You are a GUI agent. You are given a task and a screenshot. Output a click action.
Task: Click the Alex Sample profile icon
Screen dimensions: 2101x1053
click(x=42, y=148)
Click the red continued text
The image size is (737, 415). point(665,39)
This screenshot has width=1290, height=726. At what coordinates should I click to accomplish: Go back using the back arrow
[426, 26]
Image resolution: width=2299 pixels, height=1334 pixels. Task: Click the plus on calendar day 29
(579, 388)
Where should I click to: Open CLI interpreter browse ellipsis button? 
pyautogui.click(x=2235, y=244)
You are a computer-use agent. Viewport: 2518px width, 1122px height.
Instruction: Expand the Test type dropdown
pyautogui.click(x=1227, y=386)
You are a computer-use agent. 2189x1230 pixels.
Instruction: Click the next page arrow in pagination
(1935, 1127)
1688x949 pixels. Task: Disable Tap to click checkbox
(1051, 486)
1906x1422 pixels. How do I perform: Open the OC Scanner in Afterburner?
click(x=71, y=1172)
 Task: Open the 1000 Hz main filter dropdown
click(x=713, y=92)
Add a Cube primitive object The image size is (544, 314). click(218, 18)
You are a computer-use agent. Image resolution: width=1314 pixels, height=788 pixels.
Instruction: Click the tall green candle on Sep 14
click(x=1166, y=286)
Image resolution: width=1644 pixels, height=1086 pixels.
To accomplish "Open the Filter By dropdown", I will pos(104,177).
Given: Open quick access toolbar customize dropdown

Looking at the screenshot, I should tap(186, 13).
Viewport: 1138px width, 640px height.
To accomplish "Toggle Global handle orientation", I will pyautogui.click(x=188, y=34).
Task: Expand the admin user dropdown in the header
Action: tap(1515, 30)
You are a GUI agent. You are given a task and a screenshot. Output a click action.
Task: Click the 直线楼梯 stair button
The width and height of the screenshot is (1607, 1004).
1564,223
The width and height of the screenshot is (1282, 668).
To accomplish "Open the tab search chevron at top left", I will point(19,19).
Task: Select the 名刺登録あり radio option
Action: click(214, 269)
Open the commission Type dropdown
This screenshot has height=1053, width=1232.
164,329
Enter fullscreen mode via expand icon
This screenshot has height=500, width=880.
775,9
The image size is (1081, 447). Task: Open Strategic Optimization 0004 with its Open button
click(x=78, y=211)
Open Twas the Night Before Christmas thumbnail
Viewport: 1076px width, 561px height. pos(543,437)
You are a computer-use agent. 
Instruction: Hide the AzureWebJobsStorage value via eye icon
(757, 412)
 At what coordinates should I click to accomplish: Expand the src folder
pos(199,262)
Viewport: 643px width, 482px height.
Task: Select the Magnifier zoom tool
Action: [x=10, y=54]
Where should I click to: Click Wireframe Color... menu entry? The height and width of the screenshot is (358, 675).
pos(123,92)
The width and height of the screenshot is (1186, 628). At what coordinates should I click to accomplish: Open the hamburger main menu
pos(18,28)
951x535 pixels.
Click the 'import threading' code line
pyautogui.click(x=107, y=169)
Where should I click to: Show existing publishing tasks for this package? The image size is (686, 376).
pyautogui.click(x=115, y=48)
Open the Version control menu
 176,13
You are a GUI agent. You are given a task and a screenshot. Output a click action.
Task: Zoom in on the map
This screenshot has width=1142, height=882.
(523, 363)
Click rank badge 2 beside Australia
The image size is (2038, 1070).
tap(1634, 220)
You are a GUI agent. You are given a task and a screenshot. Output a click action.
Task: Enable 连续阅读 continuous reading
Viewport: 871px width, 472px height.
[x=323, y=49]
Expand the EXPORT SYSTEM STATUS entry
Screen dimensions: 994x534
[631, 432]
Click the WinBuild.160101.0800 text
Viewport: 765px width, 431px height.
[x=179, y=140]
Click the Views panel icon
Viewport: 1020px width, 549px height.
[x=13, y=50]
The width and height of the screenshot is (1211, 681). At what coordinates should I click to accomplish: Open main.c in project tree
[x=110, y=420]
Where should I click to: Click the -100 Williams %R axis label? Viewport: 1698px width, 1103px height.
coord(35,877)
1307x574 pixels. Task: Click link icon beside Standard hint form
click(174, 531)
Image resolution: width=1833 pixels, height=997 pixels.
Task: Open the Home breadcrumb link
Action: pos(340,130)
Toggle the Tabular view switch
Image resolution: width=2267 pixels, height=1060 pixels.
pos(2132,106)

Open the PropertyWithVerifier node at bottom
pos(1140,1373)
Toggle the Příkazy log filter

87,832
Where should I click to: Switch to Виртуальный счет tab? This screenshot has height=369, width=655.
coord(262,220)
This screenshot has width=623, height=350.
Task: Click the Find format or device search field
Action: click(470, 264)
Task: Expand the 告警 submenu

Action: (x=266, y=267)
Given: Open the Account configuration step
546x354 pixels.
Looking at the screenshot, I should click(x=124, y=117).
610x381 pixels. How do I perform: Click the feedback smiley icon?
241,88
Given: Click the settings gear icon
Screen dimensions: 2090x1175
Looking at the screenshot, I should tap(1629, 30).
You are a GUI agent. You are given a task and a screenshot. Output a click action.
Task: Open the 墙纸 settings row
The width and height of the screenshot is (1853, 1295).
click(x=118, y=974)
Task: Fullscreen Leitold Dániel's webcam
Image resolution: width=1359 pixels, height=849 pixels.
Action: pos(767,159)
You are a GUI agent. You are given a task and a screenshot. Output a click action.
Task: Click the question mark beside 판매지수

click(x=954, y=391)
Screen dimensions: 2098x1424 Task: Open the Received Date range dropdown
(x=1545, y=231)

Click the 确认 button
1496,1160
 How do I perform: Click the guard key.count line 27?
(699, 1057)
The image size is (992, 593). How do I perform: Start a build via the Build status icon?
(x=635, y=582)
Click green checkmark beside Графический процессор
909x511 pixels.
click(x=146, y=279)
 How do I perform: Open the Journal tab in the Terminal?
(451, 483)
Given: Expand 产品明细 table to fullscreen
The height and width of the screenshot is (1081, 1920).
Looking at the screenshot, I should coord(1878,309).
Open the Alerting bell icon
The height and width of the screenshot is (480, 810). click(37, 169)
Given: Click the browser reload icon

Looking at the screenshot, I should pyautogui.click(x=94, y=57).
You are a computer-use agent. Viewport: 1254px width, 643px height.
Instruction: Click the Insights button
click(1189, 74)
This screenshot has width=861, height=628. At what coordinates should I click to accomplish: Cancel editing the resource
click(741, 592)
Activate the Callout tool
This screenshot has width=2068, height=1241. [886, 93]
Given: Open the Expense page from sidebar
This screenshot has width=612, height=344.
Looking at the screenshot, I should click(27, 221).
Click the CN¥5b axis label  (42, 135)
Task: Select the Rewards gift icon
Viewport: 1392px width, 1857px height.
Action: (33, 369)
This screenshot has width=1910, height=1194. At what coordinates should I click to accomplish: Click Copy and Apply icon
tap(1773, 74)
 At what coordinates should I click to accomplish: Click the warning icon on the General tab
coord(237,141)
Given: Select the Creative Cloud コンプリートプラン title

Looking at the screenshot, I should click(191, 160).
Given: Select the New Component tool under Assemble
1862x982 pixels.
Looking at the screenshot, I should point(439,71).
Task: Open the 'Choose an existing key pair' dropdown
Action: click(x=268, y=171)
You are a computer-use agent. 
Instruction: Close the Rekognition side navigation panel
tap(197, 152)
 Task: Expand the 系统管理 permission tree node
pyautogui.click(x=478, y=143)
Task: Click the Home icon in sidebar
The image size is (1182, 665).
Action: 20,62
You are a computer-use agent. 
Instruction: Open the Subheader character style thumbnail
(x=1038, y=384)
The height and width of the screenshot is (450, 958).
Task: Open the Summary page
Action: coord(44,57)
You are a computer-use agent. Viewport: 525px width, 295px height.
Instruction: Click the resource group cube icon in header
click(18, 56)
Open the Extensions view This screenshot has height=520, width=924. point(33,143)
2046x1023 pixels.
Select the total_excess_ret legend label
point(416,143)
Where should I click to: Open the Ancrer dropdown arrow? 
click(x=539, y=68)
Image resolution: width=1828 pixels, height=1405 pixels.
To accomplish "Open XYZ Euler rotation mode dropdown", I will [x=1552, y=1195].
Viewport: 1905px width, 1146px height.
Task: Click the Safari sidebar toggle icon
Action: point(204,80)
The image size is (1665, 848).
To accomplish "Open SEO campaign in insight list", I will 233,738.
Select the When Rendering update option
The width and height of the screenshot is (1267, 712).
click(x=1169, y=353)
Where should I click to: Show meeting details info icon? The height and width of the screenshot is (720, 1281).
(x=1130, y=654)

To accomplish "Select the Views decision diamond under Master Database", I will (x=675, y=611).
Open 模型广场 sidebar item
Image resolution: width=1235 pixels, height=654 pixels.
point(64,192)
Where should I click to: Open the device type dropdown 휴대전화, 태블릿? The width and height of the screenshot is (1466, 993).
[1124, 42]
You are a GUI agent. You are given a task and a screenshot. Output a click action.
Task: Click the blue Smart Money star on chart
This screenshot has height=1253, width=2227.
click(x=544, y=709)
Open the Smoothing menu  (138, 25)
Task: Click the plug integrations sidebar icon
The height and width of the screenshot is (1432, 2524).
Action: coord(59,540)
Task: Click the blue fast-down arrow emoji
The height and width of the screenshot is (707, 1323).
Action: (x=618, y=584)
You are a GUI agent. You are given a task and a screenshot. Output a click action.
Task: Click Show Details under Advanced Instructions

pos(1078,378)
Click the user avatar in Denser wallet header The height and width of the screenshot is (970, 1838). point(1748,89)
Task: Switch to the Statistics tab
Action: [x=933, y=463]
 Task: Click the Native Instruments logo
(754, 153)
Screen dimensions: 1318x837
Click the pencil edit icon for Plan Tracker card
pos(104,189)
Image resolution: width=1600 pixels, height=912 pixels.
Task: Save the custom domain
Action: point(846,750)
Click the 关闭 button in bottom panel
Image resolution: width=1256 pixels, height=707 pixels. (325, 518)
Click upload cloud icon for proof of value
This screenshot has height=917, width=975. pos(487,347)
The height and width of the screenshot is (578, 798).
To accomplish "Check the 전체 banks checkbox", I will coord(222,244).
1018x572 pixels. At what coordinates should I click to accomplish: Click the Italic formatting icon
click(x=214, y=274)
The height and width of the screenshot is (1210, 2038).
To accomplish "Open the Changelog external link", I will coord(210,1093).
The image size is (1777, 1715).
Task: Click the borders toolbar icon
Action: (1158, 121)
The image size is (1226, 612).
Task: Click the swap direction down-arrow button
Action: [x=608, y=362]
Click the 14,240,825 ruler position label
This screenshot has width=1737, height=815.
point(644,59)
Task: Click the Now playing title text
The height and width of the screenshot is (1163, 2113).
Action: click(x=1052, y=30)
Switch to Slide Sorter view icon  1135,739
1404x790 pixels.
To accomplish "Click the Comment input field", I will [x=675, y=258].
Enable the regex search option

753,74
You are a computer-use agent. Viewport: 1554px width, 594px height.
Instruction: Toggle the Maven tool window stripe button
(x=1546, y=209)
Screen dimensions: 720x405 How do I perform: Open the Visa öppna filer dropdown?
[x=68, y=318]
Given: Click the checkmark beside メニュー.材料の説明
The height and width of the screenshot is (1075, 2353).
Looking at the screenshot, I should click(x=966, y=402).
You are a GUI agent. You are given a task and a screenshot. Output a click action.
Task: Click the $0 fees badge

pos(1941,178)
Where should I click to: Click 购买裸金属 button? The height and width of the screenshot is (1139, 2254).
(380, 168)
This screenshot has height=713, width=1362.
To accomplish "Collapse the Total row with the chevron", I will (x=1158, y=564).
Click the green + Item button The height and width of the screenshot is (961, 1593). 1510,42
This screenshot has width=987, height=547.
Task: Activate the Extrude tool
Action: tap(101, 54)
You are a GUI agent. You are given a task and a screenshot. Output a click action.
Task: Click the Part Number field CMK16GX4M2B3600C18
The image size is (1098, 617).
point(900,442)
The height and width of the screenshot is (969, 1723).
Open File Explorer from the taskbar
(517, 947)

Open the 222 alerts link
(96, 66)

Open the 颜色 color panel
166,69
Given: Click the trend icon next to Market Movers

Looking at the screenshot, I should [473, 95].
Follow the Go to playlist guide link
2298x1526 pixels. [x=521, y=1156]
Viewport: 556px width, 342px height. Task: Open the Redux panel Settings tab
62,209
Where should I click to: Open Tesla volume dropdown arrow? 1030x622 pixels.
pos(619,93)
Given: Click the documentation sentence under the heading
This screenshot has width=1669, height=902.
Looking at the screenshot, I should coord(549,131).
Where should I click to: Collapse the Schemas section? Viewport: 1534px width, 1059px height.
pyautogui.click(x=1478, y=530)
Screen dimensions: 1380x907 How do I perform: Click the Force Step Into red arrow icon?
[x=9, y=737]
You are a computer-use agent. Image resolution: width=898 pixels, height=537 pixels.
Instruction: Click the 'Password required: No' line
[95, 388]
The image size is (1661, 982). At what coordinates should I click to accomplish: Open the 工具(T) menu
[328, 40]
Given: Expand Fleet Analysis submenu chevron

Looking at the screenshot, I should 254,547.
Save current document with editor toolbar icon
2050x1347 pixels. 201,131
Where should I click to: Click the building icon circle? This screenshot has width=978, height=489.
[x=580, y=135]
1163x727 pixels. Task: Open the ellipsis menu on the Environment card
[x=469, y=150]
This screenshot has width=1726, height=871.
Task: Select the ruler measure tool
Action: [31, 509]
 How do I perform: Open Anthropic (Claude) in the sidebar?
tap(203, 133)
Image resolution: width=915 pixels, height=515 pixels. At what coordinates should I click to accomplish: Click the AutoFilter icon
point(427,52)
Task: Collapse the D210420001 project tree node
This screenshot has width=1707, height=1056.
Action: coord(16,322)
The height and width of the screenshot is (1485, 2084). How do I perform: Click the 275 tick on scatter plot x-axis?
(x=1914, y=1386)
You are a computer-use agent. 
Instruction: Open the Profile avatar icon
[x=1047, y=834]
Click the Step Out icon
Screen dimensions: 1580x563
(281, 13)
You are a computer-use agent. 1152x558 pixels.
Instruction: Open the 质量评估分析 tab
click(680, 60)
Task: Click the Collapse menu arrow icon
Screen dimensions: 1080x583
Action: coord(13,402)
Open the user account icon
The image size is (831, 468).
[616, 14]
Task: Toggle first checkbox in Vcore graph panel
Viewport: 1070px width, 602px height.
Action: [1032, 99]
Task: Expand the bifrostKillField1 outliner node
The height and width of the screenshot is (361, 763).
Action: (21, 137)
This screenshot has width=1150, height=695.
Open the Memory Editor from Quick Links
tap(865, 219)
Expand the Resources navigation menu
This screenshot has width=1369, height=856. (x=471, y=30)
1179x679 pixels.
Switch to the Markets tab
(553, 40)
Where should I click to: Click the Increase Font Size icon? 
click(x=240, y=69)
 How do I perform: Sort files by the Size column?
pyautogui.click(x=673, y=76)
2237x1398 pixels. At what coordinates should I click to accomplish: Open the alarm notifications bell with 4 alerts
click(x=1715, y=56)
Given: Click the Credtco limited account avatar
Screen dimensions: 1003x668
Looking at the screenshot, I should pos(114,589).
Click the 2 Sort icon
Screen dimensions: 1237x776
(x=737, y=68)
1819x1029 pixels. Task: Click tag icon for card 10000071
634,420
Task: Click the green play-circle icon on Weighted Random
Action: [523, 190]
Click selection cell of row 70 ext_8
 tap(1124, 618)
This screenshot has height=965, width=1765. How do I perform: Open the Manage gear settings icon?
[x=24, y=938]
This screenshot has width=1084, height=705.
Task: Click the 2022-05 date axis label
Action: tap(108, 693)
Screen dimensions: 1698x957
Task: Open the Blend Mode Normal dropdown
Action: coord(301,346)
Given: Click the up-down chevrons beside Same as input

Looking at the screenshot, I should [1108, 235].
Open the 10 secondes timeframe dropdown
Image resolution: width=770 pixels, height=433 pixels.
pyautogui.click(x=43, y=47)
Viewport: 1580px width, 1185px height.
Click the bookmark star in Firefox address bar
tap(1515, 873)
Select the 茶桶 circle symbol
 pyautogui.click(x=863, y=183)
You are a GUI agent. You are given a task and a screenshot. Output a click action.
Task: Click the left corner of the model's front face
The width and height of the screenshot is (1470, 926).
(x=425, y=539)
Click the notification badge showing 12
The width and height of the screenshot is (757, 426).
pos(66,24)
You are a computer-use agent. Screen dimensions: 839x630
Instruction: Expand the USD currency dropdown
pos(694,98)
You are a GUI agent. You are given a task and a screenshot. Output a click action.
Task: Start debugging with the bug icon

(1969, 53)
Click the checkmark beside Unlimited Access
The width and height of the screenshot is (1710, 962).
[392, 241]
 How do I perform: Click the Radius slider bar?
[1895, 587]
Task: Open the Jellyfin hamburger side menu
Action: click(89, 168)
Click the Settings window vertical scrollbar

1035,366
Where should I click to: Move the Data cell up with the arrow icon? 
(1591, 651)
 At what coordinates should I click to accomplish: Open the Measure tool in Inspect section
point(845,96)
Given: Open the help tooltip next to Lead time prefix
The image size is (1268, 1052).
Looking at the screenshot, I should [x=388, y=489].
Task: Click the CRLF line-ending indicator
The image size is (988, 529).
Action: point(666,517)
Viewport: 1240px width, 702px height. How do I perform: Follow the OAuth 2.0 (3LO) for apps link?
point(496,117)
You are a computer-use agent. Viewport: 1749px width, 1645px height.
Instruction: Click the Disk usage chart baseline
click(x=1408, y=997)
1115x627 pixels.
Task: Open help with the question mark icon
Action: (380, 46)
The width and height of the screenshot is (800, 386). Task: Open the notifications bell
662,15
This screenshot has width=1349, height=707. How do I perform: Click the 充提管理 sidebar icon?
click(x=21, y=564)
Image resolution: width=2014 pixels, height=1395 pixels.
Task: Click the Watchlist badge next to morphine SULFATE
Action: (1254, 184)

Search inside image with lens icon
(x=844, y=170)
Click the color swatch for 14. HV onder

**WHAT TO WORK ON**
Copy every line of the data that carries the word "blue".

**OUTPUT FOR THIS TASK**
Task: Click the blue Smart Money star on chart
Task: Click the blue fast-down arrow emoji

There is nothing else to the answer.